Cela vaut tout au cours de l’année: il faut encore et toujours observer l’état des choses, examiner l’humidité, le vent, la chaleur. À travers de mes expériences des années précédentes et de celles de mes voisines plus âgées et plus expérimentées, j’apprends quelles plantes vont bien ensemble ; quels outils sont les mieux adaptés ; de combien d’espace une plante a besoin pour prospérer ; quand est venu le moment d’éclaircir, d’engraisser, d’arroser, de récolter.
Finalement, il faut tailler les vielles branches pour faire de la place aux nouvelles pousses et préparer le terrain pour le repos de l’hiver.
Comprendre les lois de la nature, les vivres et les transcender
Avec le travail quotidien dans le jardin, j’apprends les lois de la nature, je leur fais confiance, je les vis, je me sens une partie de la nature – je vis naturellement. Me lever quand le soleil se lève, me coucher quand il fait nuit, vivre avec les cycles de la nature.
Plus je fais l’expérience de la nature en vivant directement avec elle, plus elle me fascine avec ces incroyables merveilles qu’elle développe dans l’interaction complexe des éléments.
Le matin, les odeurs sont différentes de celles du soir ; les parfums changent selon que le temps est sec ou humide. Au printemps, pendant la saison des fleurs, les odeurs sont subtiles et charmantes. Le goût des premières herbes est frais, âcre et stimulant. Les haricots et les tomates, en été, sont pleins de soleil et rafraîchissent le corps. En automne avec le céleri, les betteraves, les carottes, les légumes au goût plutôt terreux dominent, légumes qui peuvent se conserver en cave et qui nous nourrissent et nous réchauffent pendant la période où la terre et la végétation sont au repos.
Par le jardinage, j’apprends donc les lois de la nature avec tous mes sens, je l’incorpore par la nourriture et finalement je les transcende.
Devenir et mourir
Mon respect envers la nature qui fait naître chaque année à nouveau le miracle du devenir, après une période de calme, de mort apparente, ce respect augmente au fur et à mesure que je me familiarise avec mon jardin. Je fais l’expérience concrète des périodes de calme, des périodes d’activité, des périodes d’attente. J’apprends à observer de mieux en mieux et je constate à quel point le temps et l’espace sont des conditions nécessaires pour que la vie puisse se développer.
Seul ce qui est enraciné peut se développer. Ce qui me semblait être évident pénètre – par le travail de la terre – dans mon corps, ma conscience et mon esprit. Je sens le Ki de la nature, le devenir et la mort perpétuel.

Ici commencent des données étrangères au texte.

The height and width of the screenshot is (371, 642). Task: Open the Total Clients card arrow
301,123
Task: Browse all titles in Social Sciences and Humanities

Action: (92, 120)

Le long de mon chemin de l’Aïki, j’ai toujours entendu dire que la signification de Aï était harmonie et amour. Aujourd’hui, je me rends compte que j’ai intégré ces deux terme avec « la vie ». Je me suis longtemps frotté à la soi-disant contradiction selon laquelle on pouvait parler d’amour et de vie alors que les arts martiaux, y inclus l’Aïkido, sont liés à la mort.
Par le jardinage, j’apprends concrètement que la vie et la mort ne sont pas en contradiction, mais qu’elles correspondent aux cycles de la nature : sans vie pas de mort et sans mort pas de vie. De plus en plus la vie et la mort, le devenir et la disparition deviennent pour moi naturels.
Récemment j’ai appris par Daniel Brunner Sensei que le sens original de « Aï » était de s’adapter de manière optimale aux circonstances données pour assurer la survie. Dans notre monde civilisé et plein de sécurité, cette faculté n’est peut-être plus aussi indispensable qu’autrefois. Néanmoins, m’adapter au mieux aux circonstances, c’est ce que j’essaie de faire dans mon jardin comme sur les tatamis.
Dans l’Aïkido, nous essayons de prendre la place de l’autre, ou de ne pas le laisser envahir notre espace. Quand je travaille dans le jardin en envahissant la nature, quand je lui donne forme, je prends aussi ma place. Dans ce processus, il faut que je respecte les lois de la nature, que je m‘y adapte le mieux possible. Sans mes interventions, la nature reprendrait sa place, mon jardin deviendrait sauvage et quelques plantes prendraient rapidement le dessus. Un jardin, c’est une lutte et une recherche permanente de l’équilibre entre la nature et la culture.
Remarques finales
Que signifie donc « bouger naturellement » en partant des réflexions sur mon jardin ?
Bouger naturellement suppose que je vis naturellement, en accord avec la nature. Je connais l’endroit où je vis. Avec le jardinage, je m’unis en permanence, sensiblement, physiquement, concrètement avec la nature, durant toute l’année. Chaque moment est nouveau et unique. En permanence, je suis attentive, j’essaie, j’utilise mes expériences, celles de mes vieilles voisines et celles des générations précédentes. Le savoir et les compétences physiques sont indispensables pour commencer, et, en même temps, doivent laisser en permanence de la place à la remise en cause et à de nouvelles possibilités. Pour tout cela, il faut du temps, car les compétences et les capacités ne se développent pas du jour au lendemain ; de plus, elles ne sont pas acquises pour toujours.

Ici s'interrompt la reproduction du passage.